Every penny. She broke into my house and took it.

” He squeezed the barrel of the shotgun in a red fist. The finger on the trigger clenched.

“And you told her right where to look for it, didn’t you? ”

“She took the money I paid you?” Charlie seemed confused and overcome.

“As if you didn’t know.” Hepworth got in Charlie’s face.

I wedged a shoulder in between them and snagged the old man’s attention. “What happened then?”

“Nothin’. Money was gone and she knew better than to set foot on my property after that.”

I nodded and made a noise of understanding. “But what about her threat? You must’ve been worried she’d carry through with it.”

“Worried?” He laughed once, an ugly shot of sound. “I’ve lived through war. Been married twice and worked these fields for forty years. No little girl’s gonna get in my face and make me worry about anything.”

“So you didn’t talk to her after that? Not even to confront her about the money?”

He spit on the ground, not saying anything. His face looked like bunched leather, something left out in the sun and forgotten.

“And where were you on the morning of June 7?”

“Where I always am. Right goddamn here.”

I looked at the open stretch of land beyond the fence and the Campbell’s soup cans. Silas Hepworth owned a hundred acres of farmland and a handful of weathered outbuildings. The land rolled gently here, creating pockets of absolute privacy, places where no neighbor could see what he might be doing.

“Sure, Silas.”

I picked up the extra shotgun lying on the hood of the pickup, loaded it, took a bead on the tin cans, and squeezed the trigger. Twin blasts ripped apart the air around us. The cans flew off the fence.

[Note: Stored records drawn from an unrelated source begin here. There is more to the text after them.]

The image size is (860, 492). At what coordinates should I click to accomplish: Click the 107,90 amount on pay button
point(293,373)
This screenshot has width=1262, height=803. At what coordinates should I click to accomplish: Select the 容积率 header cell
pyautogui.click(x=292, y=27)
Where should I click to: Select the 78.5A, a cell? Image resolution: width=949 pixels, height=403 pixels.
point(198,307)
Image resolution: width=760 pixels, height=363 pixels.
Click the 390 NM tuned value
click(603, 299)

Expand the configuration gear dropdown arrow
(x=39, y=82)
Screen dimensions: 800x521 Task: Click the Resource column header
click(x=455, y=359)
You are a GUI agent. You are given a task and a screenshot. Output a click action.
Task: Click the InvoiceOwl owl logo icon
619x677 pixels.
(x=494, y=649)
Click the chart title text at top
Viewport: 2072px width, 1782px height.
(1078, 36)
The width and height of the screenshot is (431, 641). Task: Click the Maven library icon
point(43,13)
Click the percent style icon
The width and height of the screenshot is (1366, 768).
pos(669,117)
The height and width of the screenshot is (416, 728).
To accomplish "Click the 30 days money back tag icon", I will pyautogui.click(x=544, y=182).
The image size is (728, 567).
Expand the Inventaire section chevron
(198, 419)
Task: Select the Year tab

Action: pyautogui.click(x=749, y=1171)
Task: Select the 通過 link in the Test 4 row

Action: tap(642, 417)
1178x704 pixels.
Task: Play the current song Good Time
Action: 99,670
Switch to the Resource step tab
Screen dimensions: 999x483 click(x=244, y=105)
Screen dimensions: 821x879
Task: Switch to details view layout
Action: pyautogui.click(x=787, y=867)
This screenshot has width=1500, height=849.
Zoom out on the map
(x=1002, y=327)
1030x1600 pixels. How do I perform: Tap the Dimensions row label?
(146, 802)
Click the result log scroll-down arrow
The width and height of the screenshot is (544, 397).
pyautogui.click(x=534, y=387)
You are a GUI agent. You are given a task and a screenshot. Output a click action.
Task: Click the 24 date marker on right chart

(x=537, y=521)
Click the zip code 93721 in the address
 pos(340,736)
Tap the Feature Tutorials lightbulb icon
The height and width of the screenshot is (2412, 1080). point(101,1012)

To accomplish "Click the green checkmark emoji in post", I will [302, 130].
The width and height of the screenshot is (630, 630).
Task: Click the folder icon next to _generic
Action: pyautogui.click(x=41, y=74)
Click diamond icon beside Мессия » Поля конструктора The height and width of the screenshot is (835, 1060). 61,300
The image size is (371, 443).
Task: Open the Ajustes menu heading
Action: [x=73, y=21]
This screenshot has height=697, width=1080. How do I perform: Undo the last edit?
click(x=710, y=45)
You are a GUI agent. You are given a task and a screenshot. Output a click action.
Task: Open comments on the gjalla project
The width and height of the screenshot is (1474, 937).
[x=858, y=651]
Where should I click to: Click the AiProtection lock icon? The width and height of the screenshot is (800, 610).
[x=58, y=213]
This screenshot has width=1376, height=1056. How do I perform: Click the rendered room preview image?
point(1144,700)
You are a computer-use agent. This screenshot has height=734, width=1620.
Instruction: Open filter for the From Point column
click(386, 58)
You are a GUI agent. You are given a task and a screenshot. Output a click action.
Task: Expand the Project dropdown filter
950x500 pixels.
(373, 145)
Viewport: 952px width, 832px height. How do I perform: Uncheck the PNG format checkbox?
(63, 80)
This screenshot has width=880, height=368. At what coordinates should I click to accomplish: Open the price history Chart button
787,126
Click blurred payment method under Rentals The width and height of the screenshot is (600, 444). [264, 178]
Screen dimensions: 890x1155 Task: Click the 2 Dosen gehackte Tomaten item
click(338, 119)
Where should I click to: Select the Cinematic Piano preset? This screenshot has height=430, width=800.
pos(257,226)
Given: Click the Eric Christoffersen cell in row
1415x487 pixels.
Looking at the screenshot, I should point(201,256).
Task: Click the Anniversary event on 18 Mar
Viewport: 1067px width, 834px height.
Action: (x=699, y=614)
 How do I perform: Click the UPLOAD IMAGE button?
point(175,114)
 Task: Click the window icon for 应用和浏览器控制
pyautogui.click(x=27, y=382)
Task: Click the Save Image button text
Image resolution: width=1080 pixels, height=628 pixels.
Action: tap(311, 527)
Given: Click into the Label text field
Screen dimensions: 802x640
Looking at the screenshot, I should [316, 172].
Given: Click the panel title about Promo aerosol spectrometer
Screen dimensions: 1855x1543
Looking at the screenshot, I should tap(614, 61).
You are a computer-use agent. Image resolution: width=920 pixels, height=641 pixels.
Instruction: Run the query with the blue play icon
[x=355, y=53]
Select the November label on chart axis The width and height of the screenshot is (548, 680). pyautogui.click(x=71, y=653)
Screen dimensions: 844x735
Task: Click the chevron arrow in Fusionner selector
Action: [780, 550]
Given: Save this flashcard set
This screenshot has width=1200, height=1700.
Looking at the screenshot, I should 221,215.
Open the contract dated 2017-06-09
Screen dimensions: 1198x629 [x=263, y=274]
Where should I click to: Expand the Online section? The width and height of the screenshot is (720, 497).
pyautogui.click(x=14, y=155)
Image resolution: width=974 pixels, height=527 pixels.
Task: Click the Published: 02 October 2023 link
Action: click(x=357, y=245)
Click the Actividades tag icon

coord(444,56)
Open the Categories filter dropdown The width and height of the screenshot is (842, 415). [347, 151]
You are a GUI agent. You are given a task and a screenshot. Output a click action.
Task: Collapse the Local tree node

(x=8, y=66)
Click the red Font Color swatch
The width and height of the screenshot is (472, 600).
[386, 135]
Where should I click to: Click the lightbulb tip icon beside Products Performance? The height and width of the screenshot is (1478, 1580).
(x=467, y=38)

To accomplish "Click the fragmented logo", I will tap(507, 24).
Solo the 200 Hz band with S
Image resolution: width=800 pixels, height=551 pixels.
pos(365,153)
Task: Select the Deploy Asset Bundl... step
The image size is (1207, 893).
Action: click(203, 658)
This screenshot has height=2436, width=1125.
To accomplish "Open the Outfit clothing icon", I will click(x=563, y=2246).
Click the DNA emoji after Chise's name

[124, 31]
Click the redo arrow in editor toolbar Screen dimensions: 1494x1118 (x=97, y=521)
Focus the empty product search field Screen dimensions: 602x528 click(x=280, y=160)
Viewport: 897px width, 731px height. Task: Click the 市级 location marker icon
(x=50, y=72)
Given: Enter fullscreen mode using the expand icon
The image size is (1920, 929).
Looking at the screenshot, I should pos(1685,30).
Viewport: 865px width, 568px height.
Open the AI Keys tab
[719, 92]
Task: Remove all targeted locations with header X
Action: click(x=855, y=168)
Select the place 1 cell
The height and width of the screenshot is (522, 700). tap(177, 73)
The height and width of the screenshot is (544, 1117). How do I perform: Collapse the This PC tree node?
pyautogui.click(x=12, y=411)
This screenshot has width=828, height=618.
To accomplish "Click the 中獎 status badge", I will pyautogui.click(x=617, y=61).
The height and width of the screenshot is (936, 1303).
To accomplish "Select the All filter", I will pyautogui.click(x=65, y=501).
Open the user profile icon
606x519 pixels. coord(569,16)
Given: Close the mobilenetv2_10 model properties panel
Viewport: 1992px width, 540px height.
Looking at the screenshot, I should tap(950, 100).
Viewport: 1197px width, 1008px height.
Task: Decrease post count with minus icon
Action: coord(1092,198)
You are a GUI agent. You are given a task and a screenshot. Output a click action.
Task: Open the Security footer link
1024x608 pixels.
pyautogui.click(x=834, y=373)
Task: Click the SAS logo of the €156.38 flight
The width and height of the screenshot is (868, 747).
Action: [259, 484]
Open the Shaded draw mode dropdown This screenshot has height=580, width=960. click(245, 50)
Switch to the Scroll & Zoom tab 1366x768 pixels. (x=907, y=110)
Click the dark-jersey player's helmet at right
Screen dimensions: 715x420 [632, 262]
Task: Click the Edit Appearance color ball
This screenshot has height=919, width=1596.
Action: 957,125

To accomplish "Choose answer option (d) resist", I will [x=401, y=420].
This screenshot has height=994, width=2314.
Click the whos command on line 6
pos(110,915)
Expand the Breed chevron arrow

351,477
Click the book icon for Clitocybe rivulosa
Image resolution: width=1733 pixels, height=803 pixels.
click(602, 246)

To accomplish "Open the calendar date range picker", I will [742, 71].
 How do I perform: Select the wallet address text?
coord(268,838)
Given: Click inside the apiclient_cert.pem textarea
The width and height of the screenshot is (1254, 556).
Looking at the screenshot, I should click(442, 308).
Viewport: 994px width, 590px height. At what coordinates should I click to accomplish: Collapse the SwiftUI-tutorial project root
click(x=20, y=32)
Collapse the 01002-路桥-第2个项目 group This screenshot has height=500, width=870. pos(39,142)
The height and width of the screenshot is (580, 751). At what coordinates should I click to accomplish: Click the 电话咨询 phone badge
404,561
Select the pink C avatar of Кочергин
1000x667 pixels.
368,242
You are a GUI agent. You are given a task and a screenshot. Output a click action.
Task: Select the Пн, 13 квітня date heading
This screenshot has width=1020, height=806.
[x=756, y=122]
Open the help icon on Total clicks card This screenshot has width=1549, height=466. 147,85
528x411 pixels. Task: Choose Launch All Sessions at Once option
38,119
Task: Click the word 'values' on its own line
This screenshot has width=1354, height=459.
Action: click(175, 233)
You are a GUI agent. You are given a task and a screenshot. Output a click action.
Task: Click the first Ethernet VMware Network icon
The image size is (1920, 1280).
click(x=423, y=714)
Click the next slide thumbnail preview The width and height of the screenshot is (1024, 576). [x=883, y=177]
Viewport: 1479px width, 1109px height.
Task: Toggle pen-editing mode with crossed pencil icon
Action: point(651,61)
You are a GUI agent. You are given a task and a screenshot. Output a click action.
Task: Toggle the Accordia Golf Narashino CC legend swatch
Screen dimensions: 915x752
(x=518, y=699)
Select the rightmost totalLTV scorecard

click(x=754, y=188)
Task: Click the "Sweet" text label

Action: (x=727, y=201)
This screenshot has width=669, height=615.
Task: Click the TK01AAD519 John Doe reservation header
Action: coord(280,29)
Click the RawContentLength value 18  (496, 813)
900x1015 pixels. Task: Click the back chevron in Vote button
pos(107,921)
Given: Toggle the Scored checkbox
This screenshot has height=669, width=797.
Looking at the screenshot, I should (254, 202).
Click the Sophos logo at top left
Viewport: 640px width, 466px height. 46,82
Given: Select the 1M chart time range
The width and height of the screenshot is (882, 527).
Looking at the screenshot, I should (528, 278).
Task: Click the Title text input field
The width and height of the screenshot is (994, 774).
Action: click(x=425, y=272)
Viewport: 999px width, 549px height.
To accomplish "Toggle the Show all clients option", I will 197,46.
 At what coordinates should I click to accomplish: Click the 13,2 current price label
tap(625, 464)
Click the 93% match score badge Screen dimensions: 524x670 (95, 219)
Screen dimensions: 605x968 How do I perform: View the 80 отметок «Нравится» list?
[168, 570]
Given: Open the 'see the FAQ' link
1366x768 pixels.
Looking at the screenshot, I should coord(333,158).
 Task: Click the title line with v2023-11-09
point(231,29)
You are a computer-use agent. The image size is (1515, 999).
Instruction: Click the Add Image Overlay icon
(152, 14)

“Those charges I read you are real. So if you decide you want to continue blackmailing Charlie, I’m here to tell you that his girlfriend—wherever she is now—was right.”

“Right about what?”

I stepped closer until he had to look up to see me.

“You’re going to regret it.”

Back at Charlie’s place, shit hit the fan. He’d been quiet and even docile at Silas’s house, letting me lead the interview as he hovered in the background. As soon as we walked back into his kitchen, though, he went into a full meltdown.

“He killed her. God, do you think he killed her?” Charlie paced the yellow Formica, head in his hands like he was trying to pull his own hair out. “Why would she do that? Why would she threaten that asshat and steal back the money? Oh my god, she was trying to protect me and he killed her.”

He kept spiraling, ignoring me until I had to physically get in front of him, take him by the shoulders, and push him into a chair.

“Sit down. Breathe. Smoke something.”

“But you heard—”

“I did.” I sat across from him. “I’ve heard a lot of people say a lot of things, as a private investigator and as law enforcement. Most of it is bullshit or cover. When people get backed into a corner, they’ll say anything they think can get them out of that corner. You have any kids?”

He shook his head.

“Been around kids?”

He shrugged as his eyes filled with water and he backhanded his face with an arm. He was barely listening.

“Interviewing suspects is a lot like dealing with children. You’ve got to weed through their stories and figure out fact from fiction.”